What you should do =>
Copy the text of every item below word for word, leaving the pictures out of your answer.

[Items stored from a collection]
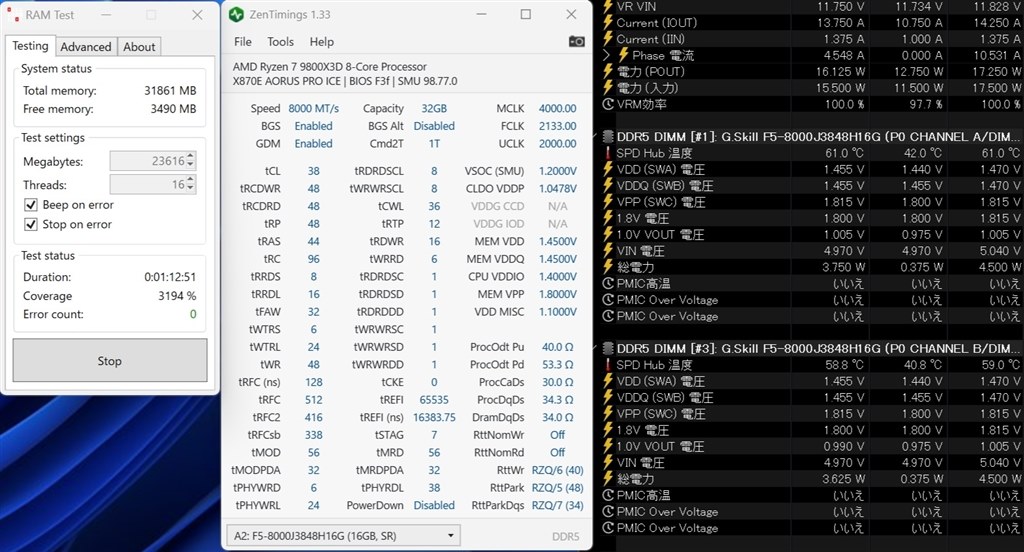Open the Tools menu in ZenTimings
The height and width of the screenshot is (552, 1024).
point(280,42)
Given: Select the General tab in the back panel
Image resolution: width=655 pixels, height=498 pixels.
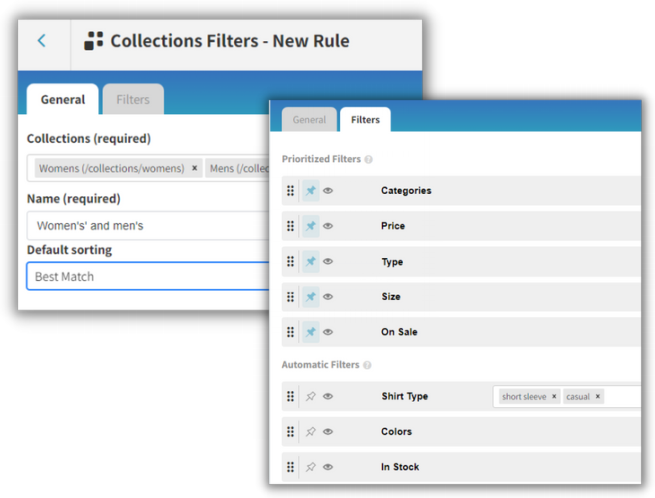Looking at the screenshot, I should pyautogui.click(x=62, y=100).
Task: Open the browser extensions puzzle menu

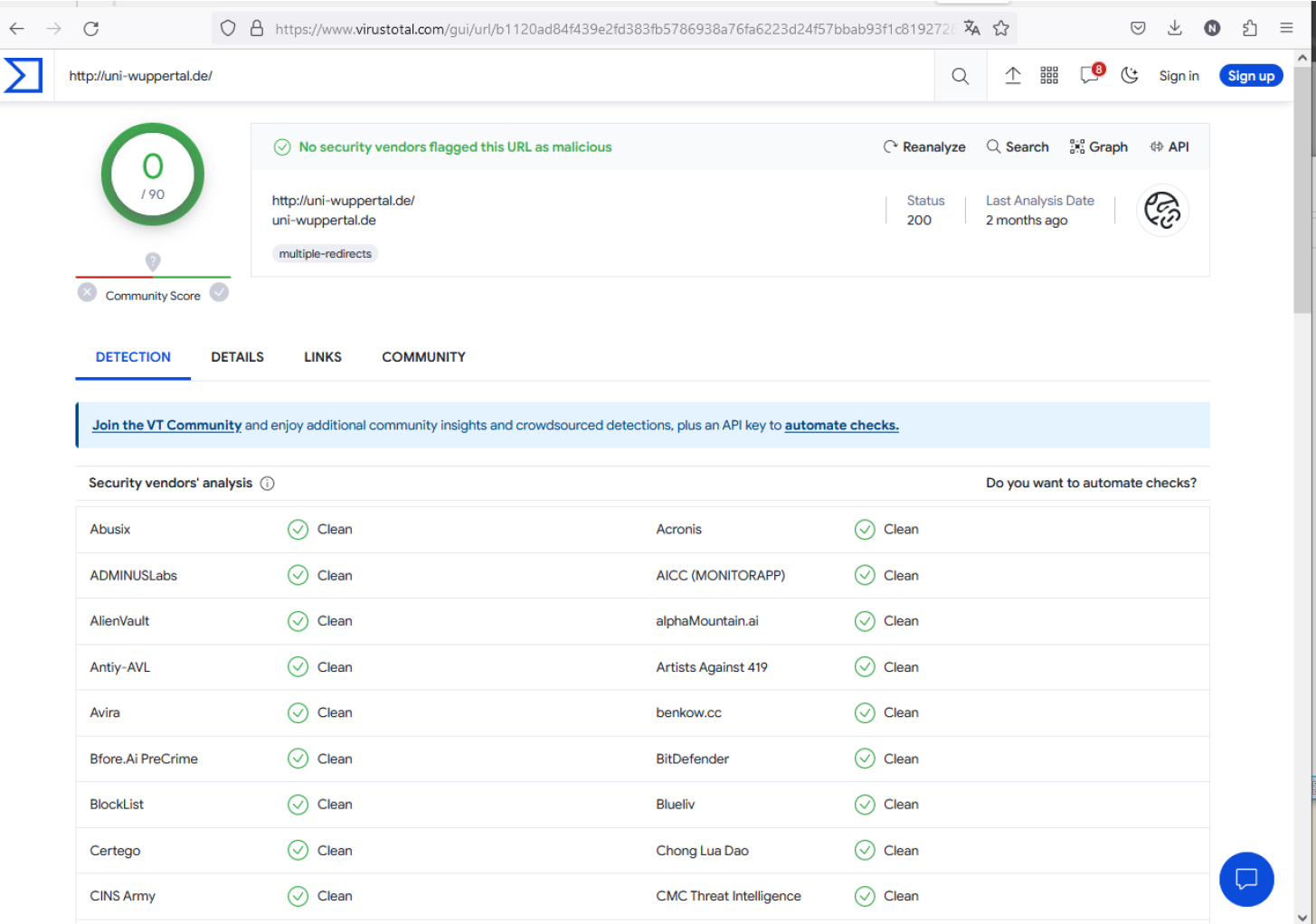Action: 1249,29
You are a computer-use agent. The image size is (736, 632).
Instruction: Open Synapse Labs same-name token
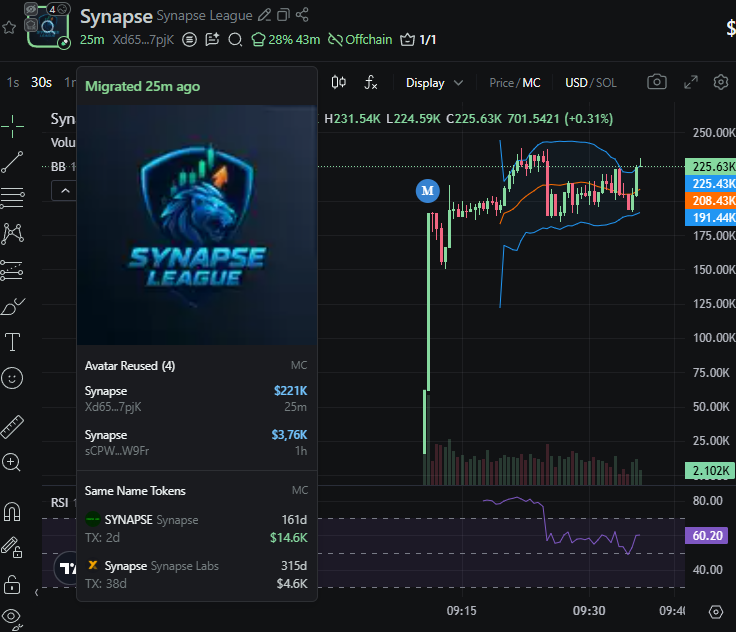pyautogui.click(x=196, y=573)
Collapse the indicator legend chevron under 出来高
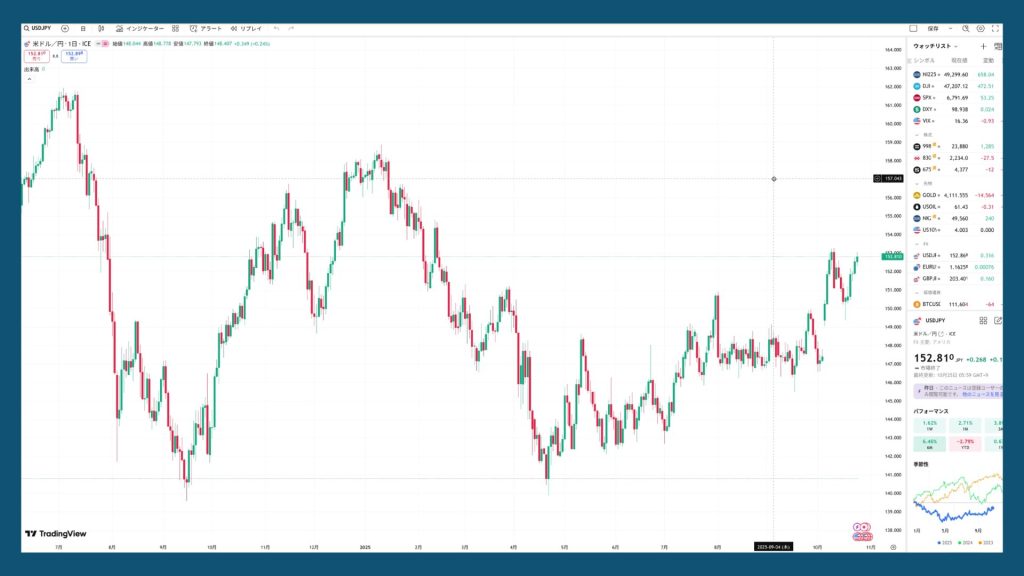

Problem solution =>
Open the Tools menu in ZenTimings
The height and width of the screenshot is (552, 1024).
point(280,42)
Given: Select the General tab in the back panel
Image resolution: width=655 pixels, height=498 pixels.
Looking at the screenshot, I should pyautogui.click(x=62, y=100).
Task: Open the browser extensions puzzle menu

Action: 1249,29
You are a computer-use agent. The image size is (736, 632).
Instruction: Open Synapse Labs same-name token
pyautogui.click(x=196, y=573)
Collapse the indicator legend chevron under 出来高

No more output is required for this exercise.